Ao discorrer sobre a
memória legislativa identifica-se os diferentes modos de governar crianças, que
resultaram de contextos de autoritarismo, filantropia
seletiva e
tecnicismo jurídico-policial, os quais serão apresentados a partir da seguinte estrutura
argumentativa: Brasil Colônia (1500–1822):soberania
paterna e caritativismo religioso; Brasil Império
(1822–1889): legislação inaugural e a criminalização da infância pobre; Primeira República e Era Vargas (1889–1937):
filantropismo, higienismo e controle social e a doutrina da
manutenção da ordem; Estado Novo e Ditadura Militar
(1937–1985): tecnicismo, tutela estatal e a doutrina da situação irregular.
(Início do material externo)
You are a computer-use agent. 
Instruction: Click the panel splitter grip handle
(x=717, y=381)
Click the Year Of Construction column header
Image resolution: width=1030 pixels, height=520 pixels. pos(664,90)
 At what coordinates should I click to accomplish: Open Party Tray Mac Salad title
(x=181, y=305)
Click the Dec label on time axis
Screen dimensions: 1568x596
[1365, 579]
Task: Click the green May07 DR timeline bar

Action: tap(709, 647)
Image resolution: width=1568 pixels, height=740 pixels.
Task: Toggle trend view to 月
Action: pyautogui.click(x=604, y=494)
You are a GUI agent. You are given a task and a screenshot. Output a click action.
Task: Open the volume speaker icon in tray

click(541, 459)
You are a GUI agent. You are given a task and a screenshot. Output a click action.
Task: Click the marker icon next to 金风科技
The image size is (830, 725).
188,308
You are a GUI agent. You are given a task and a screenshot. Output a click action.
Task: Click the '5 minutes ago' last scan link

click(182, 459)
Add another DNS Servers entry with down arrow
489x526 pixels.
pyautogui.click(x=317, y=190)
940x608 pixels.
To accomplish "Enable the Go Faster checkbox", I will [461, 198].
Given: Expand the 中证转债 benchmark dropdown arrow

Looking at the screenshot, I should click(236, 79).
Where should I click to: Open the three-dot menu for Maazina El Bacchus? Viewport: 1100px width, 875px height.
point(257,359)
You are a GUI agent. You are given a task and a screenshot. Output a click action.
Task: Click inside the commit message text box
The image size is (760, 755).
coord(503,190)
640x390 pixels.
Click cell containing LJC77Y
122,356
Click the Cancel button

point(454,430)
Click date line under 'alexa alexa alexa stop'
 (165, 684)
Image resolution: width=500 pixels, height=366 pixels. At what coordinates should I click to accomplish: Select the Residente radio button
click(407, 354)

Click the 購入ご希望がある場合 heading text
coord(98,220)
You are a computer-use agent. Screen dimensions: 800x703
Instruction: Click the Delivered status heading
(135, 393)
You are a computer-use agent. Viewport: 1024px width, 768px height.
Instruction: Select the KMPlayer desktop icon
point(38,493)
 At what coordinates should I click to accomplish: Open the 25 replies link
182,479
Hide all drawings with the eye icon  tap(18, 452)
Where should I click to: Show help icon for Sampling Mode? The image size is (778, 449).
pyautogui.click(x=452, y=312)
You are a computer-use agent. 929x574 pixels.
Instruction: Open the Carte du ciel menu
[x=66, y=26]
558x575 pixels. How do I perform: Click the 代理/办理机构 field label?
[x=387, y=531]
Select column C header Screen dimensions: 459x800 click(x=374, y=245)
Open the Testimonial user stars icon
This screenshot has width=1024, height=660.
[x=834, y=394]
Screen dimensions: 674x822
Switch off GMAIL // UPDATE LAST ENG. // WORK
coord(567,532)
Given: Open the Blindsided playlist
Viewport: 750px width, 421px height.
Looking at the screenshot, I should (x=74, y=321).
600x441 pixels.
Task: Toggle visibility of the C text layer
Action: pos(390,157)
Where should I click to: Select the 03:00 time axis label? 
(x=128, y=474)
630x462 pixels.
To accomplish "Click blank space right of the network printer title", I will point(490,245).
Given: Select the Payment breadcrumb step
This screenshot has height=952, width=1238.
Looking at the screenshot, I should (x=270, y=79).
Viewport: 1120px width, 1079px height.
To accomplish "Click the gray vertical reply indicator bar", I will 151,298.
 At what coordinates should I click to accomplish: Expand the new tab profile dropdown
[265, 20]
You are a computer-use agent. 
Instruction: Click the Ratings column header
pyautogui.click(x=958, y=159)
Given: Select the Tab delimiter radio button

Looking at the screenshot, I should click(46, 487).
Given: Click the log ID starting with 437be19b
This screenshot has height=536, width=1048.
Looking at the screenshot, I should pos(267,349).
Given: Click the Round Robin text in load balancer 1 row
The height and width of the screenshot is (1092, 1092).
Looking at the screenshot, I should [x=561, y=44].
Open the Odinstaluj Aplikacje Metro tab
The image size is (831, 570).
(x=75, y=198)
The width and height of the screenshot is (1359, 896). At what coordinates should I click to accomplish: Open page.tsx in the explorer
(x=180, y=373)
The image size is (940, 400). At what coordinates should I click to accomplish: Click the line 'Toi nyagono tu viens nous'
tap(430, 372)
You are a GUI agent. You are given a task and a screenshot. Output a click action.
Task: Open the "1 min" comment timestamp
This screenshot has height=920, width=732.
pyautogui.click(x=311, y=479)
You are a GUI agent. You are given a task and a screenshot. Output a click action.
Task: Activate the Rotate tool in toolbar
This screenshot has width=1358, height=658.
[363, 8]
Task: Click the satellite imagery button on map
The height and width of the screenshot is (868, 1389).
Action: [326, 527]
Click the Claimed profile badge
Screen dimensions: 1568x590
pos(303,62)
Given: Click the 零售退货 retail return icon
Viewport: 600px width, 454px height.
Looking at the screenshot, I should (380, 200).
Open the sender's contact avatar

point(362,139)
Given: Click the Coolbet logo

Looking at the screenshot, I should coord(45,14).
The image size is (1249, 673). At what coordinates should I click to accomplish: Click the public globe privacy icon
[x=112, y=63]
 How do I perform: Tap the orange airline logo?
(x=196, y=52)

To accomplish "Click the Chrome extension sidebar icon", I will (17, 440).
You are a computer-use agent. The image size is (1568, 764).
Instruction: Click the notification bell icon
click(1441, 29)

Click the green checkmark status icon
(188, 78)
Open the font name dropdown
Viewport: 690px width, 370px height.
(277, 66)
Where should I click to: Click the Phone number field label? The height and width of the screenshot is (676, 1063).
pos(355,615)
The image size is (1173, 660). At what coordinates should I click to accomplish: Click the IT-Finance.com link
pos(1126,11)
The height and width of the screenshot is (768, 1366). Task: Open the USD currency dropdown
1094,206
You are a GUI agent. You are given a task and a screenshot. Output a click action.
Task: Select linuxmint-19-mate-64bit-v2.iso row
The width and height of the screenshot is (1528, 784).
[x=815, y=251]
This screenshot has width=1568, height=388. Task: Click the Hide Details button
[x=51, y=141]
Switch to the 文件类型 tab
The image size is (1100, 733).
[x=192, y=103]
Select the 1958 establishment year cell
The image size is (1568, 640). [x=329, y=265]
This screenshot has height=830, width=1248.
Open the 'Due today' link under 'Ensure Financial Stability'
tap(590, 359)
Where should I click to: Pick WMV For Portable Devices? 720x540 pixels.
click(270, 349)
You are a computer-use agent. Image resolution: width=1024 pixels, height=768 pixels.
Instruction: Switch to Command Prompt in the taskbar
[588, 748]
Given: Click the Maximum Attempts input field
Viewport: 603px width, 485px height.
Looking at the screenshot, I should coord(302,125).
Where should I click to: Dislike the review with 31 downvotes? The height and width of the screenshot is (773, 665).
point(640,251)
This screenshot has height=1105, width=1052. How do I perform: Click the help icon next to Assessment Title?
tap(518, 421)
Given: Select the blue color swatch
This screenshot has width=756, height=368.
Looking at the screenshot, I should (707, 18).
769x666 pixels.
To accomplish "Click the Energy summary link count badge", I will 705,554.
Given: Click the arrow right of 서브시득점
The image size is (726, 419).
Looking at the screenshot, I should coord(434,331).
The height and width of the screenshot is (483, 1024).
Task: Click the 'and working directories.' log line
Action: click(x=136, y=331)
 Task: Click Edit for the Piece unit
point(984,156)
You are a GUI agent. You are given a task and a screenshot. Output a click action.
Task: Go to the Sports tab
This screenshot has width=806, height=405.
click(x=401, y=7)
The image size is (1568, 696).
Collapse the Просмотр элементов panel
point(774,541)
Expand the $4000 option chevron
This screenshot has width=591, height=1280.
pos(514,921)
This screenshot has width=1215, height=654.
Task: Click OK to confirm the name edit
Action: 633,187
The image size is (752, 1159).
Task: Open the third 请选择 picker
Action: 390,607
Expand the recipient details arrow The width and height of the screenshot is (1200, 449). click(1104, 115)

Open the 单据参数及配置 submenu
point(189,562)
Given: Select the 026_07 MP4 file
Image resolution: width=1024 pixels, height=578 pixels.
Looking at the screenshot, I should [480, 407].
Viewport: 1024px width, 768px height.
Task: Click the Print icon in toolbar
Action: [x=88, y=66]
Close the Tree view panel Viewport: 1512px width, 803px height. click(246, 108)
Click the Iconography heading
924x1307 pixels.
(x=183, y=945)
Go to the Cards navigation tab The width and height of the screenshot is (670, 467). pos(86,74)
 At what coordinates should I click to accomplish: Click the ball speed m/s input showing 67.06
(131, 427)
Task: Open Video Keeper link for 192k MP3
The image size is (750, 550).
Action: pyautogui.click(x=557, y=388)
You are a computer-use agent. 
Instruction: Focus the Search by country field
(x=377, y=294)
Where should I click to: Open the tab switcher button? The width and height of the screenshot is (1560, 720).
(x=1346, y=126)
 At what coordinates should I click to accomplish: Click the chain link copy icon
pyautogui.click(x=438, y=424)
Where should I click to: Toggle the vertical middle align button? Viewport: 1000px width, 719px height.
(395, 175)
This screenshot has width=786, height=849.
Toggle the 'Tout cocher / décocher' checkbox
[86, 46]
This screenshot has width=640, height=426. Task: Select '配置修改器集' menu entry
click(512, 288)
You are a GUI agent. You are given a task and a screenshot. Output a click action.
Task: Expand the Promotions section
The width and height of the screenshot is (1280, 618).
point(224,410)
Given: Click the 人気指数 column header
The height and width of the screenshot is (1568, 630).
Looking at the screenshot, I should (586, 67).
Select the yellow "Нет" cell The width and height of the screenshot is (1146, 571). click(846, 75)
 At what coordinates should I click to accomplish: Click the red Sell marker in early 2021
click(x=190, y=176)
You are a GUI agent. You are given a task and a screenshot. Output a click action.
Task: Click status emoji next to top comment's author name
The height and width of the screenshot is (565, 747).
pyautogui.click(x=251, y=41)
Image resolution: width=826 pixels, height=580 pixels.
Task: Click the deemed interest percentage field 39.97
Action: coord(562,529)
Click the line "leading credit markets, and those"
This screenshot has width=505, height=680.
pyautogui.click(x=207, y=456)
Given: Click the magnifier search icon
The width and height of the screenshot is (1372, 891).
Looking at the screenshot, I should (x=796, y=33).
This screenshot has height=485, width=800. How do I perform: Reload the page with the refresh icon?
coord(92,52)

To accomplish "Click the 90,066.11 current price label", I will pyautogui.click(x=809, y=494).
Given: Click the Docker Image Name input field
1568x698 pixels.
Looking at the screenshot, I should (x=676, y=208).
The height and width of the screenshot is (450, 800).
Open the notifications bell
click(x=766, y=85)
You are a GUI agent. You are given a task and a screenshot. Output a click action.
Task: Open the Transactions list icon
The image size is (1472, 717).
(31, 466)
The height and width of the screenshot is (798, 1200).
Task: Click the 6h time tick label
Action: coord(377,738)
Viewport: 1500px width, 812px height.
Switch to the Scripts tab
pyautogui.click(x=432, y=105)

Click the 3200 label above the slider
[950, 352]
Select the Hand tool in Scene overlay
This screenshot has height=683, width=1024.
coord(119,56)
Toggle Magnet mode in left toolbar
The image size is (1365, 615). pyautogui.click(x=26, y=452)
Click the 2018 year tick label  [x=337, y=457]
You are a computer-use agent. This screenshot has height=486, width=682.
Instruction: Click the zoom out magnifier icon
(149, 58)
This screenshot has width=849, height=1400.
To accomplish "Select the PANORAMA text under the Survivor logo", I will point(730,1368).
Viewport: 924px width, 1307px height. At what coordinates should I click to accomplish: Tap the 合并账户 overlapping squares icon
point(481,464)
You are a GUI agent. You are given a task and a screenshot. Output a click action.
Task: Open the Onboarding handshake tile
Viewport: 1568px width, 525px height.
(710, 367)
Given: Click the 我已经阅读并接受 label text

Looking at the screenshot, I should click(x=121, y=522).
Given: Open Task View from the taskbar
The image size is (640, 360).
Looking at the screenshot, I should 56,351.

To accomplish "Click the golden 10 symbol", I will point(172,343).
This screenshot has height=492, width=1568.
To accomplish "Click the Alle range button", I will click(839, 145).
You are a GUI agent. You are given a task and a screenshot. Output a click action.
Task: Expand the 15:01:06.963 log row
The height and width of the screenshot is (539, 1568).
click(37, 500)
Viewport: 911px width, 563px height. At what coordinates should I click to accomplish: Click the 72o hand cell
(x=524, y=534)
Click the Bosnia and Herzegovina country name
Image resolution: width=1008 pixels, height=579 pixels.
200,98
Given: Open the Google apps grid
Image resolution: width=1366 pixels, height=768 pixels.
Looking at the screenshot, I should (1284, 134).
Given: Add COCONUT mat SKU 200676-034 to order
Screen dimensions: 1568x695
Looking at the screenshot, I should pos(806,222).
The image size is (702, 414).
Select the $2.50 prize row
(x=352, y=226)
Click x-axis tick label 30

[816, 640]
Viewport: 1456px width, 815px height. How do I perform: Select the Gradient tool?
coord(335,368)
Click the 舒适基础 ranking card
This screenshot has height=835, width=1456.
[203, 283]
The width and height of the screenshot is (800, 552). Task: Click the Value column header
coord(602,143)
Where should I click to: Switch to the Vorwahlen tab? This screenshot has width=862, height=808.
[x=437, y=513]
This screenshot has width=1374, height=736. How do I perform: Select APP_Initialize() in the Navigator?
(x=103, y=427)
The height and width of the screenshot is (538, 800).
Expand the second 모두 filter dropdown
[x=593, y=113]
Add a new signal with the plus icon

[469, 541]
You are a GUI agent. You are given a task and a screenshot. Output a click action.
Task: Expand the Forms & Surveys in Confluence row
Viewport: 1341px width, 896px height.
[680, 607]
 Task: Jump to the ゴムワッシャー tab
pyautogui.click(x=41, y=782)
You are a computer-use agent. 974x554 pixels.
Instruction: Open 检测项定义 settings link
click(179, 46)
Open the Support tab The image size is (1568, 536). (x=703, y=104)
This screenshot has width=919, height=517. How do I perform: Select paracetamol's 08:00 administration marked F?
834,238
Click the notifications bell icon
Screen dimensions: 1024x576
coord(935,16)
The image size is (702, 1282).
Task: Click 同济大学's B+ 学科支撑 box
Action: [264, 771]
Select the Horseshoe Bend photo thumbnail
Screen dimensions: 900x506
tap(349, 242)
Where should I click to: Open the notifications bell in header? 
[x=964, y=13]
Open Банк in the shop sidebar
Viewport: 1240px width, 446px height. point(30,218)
Brasil Colônia (1500–1822)
soberania
paterna e caritativismo religioso:
A família patriarcal, base da organização social colonial, era a principal responsável pela vida e
destino da criança e da família. O
poder paterno era absoluto, determinando as várias dimensões da vida das famílias refletindo o
patriarcado e a submissão da infância como objeto de tutela. A Igreja, poder de destaque, por sua vez,
complementava essa estrutura patriarcal com sua doutrina fundamentada na moral-cristã, e com suas
instituições de assistência, com o atendimento/controle da infância pobre, escravizada e trabalhadora.
Não se tratava, portanto, de uma infância protegida por um arcabouço legal específico, mas sim de uma
existência definida pelas relações de poder e pela moral vigente, a qual visava a manutenção da ordem.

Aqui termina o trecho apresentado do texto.